The property which is set back from the Crossgate was built around 1814 for Thomas Horsburgh, Sherrif Clerk of the County of Fife, replacing four tenement blocks. Only the facade remains, the building having undergone a series of transformations for different uses during the course of it’s history. The 1820 Plan of Cupar, by John Wood lists the property as T.Horsburgh’s.The 1837 edition of Pigot’s Directory still lists Horsburgh as Sheriff Clerk of Fife, so he continued to occupy it at that time. In 1866 in May the Property was advertised for sale in the press:
The House has a carriage approach from the Crossgate with well-stocked gardens extending to the Eden behind.
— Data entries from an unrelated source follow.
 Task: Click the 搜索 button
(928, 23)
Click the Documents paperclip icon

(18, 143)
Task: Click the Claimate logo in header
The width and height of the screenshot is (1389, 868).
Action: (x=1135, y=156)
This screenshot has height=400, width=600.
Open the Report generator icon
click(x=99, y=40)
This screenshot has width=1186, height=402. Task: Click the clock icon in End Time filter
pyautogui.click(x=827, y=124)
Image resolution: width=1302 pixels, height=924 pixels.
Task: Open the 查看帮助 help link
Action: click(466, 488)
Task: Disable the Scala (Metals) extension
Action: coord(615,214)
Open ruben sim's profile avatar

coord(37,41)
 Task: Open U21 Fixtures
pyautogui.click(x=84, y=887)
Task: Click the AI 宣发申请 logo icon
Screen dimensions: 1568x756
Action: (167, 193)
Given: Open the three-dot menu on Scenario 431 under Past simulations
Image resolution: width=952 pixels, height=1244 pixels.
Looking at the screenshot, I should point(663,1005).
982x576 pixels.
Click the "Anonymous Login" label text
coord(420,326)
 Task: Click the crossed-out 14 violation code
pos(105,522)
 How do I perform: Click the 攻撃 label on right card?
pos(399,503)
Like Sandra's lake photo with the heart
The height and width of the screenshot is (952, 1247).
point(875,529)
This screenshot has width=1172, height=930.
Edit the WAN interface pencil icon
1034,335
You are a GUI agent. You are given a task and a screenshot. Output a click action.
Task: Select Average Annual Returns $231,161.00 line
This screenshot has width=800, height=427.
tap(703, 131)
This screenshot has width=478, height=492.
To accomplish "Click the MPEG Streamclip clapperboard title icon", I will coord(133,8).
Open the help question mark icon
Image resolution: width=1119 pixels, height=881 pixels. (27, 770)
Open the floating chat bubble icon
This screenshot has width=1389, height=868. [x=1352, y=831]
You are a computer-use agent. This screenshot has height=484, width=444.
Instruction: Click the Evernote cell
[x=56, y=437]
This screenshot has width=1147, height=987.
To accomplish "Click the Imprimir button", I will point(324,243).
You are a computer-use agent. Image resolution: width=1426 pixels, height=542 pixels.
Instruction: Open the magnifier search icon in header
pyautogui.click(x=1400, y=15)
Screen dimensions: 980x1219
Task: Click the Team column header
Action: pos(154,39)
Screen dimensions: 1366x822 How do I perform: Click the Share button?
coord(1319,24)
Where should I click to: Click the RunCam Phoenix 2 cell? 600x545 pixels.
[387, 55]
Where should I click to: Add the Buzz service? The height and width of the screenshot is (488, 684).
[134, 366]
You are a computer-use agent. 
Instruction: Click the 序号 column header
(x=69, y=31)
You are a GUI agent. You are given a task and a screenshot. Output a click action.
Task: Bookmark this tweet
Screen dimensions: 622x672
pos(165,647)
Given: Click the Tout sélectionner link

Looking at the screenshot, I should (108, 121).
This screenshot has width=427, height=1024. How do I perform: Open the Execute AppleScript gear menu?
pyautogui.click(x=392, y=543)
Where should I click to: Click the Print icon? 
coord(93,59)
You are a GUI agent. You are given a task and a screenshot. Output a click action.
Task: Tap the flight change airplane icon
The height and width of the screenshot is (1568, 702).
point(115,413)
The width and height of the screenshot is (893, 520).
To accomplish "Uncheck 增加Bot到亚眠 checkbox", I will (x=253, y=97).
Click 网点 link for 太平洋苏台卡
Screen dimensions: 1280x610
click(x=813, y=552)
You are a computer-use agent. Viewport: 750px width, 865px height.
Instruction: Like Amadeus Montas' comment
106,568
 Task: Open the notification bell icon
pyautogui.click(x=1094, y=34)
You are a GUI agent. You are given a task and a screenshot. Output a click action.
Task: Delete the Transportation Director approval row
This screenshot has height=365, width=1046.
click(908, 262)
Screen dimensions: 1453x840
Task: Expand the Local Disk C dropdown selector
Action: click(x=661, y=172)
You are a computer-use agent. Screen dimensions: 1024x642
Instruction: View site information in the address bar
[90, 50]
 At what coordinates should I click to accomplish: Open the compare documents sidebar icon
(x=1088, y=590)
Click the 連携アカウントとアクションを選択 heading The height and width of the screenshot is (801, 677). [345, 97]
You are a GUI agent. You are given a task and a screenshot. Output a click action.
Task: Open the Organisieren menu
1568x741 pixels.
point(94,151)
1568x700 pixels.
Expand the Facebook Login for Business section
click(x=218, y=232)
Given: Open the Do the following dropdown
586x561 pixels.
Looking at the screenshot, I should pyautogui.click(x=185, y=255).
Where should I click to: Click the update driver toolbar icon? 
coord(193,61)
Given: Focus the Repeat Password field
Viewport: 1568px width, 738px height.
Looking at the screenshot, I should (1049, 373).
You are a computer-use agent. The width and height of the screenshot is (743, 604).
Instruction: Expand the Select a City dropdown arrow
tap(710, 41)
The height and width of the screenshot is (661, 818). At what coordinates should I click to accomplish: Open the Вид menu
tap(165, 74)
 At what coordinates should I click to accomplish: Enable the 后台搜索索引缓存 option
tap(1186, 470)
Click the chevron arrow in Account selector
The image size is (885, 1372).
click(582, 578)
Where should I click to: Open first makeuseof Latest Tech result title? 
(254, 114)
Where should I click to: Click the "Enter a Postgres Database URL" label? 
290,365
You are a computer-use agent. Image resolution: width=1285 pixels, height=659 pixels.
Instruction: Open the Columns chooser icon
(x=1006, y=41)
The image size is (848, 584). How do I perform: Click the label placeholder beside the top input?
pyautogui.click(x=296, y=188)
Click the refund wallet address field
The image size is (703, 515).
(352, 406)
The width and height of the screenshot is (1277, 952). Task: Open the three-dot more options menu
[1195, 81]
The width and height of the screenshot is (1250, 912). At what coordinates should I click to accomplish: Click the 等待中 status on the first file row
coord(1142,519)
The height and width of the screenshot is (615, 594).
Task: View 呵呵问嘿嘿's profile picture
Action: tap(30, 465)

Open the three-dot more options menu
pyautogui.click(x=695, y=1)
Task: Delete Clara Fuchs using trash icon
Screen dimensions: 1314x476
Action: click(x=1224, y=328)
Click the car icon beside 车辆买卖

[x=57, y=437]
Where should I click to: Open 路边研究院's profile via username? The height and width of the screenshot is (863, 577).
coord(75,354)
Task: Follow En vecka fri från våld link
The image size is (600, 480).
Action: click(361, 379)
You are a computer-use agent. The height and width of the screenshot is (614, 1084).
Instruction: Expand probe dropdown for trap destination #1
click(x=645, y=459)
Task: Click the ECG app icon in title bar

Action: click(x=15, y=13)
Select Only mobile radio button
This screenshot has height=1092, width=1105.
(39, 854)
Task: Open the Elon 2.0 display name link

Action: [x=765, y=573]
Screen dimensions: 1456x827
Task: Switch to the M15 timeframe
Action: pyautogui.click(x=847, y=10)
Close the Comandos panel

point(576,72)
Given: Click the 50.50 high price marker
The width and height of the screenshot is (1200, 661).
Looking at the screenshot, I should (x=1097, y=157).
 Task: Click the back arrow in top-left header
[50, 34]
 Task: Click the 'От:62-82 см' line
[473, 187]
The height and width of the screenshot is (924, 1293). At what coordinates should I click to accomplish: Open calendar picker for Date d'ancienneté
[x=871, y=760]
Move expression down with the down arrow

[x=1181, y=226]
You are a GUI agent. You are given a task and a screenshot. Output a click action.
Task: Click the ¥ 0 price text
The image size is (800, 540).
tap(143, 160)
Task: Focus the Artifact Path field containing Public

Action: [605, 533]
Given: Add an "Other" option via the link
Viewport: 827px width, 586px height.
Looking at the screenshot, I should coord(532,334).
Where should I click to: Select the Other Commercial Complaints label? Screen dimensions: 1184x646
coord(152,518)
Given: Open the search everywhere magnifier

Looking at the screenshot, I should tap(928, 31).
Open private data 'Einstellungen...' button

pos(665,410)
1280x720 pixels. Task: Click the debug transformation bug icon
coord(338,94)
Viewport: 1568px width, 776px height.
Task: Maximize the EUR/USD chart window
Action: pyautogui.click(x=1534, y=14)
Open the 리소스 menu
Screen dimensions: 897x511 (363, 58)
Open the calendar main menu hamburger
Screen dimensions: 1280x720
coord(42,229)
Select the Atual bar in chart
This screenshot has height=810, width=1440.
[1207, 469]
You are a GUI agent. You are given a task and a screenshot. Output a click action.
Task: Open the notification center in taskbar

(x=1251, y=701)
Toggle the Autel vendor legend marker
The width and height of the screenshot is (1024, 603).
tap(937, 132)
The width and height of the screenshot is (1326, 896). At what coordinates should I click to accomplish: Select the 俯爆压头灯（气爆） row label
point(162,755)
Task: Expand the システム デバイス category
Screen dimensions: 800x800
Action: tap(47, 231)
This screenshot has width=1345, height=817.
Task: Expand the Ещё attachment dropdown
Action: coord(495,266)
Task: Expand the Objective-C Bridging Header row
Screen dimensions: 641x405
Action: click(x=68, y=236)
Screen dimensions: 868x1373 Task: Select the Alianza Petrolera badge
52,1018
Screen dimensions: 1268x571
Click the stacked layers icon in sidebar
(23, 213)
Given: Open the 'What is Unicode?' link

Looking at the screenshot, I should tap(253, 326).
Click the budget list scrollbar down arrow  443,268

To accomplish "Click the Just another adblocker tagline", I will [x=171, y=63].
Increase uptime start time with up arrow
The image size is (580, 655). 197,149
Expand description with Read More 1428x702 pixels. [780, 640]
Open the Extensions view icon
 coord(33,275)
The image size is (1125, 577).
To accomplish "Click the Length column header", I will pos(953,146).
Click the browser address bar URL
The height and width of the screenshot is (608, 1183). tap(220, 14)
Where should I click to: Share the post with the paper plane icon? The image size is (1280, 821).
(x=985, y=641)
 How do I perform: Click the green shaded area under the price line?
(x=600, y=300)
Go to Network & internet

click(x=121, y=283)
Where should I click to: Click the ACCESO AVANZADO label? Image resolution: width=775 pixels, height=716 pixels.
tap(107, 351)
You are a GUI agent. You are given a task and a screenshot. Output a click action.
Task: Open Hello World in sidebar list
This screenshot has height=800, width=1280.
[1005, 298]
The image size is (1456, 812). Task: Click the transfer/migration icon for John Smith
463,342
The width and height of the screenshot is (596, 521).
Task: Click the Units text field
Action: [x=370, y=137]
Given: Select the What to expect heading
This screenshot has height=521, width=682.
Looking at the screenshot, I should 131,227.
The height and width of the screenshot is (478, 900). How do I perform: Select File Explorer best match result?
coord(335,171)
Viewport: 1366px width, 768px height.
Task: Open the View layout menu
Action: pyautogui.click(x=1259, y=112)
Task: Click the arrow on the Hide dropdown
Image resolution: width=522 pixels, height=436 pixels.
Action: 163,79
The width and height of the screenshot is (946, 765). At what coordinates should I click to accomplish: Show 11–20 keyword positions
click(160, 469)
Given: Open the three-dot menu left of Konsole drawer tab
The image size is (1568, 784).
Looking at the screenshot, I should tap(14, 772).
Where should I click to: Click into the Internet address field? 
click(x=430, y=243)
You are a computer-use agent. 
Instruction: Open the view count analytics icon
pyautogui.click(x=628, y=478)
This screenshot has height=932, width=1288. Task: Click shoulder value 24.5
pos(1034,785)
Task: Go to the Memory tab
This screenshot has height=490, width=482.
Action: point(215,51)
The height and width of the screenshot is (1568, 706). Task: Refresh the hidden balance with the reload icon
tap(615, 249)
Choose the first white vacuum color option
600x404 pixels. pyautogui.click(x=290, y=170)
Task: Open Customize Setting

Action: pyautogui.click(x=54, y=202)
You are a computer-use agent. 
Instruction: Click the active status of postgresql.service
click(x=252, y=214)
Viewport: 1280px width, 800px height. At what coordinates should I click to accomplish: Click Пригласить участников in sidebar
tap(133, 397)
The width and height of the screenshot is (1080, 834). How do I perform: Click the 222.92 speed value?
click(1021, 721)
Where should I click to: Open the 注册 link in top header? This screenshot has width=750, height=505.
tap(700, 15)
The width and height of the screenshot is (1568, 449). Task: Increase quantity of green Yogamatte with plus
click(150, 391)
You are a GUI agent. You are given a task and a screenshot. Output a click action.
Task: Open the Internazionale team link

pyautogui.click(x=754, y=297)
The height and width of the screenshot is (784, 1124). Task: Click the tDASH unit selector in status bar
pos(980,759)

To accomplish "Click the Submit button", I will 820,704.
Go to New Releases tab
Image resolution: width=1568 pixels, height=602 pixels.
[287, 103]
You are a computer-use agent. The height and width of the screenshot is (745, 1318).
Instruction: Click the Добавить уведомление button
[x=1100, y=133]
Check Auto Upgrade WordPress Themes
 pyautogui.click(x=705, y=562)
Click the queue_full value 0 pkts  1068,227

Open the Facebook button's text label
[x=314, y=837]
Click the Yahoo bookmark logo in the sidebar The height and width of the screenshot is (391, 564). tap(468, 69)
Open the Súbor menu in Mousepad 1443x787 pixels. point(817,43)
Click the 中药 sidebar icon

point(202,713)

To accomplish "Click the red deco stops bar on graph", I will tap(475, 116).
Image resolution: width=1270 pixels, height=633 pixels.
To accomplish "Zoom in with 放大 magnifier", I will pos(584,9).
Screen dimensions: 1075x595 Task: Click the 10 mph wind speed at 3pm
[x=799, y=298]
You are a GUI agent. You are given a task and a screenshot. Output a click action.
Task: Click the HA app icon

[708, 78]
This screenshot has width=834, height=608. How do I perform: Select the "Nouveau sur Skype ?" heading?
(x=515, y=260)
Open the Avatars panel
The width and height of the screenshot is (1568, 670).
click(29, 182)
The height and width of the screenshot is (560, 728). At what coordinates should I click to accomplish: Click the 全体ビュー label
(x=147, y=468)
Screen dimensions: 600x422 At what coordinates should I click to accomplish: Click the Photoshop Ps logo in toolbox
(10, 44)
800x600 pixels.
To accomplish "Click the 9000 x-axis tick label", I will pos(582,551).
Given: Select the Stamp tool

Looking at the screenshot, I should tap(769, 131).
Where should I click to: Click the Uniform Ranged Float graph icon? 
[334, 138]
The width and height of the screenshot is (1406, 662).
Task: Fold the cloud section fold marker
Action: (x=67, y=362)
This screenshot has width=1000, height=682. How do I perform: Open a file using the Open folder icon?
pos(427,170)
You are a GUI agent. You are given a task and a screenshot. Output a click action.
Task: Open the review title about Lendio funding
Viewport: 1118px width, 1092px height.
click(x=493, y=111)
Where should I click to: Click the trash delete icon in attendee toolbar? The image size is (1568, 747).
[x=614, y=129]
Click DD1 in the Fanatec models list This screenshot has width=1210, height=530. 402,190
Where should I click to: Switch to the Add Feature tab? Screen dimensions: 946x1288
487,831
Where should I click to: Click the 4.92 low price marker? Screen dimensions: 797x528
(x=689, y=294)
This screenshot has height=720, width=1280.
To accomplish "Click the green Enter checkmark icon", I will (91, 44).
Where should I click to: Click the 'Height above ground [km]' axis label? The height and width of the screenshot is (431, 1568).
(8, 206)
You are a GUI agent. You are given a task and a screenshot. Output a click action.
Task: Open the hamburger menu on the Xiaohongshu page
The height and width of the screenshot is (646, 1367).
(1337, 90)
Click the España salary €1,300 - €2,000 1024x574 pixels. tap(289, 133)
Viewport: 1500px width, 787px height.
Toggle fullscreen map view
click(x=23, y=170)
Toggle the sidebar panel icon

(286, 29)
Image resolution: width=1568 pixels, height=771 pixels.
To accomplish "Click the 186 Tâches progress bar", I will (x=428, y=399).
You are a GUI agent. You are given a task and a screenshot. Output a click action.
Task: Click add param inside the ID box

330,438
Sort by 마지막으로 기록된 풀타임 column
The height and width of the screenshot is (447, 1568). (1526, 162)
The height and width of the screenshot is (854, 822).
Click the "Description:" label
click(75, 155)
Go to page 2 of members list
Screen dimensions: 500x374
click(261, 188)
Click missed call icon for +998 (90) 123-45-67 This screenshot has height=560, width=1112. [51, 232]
Two handsome public rooms, parlour, six bedrooms, parlour and other conveniences.
Adjoining the house and to be sold with it are a three stalled stable and house for a groom.”
Crossagate House was indeed a magnificent example of Georgian architecture and occupied a prominent position near Cupar town centre.
The Dundee Courier carried a report on 20th September 1919 confirming that the house was occupied by the military from 1914 and at one time as many as 71 soldiers had been living there. The condition it was left in rendered it uninhabitable for a time.
The Dundee Courier reported on 29th November 1919 of a property purchase in Cupar.
“Johnstone Simpson c/o Thomson Solicitors Dundee have purchased Crossgate House and grounds, Crossgate, Cupar, from Mr James Grosset, Agent for the Trustees of the late Mr W. Murray Johnston, Sheriff Clerk of Fife. During the War it was in occupation of the military. It is understood that it is to be converted into a motor engineering works which will be under the management of one of Mr Smith’s sons. Price paid about £1000.”
The Dundee Courier of May 1934 carried a report of the funeral of a lady that shed further information on Crossgate House.
“Funeral of aged Fife lady. Miss Elizabeth Mitchell aged 91 years who resided with her nieces the Misses Miller at the Neuk, Lundin Links and died there was buried yesterday in St James’s burial ground Cupar. Her father who was provost of Cupar for 7 years was a partner in the old established legal firm the Drummond and Mitchell and now Drummond, Johnstone and Grosset. Crossgate House, now a bus garage was the home to the Mitchells as it was to a subsequent partner of the firm, Mr Ben Johnstone who was also Sheriff Clerk.”
The house and adjoining ground became a depot and bus station for Cupar, utilised by several bus operators until it was eventually sold to a supermarket chain. Several changes of ownership later, it is now a retail outlet for Argos.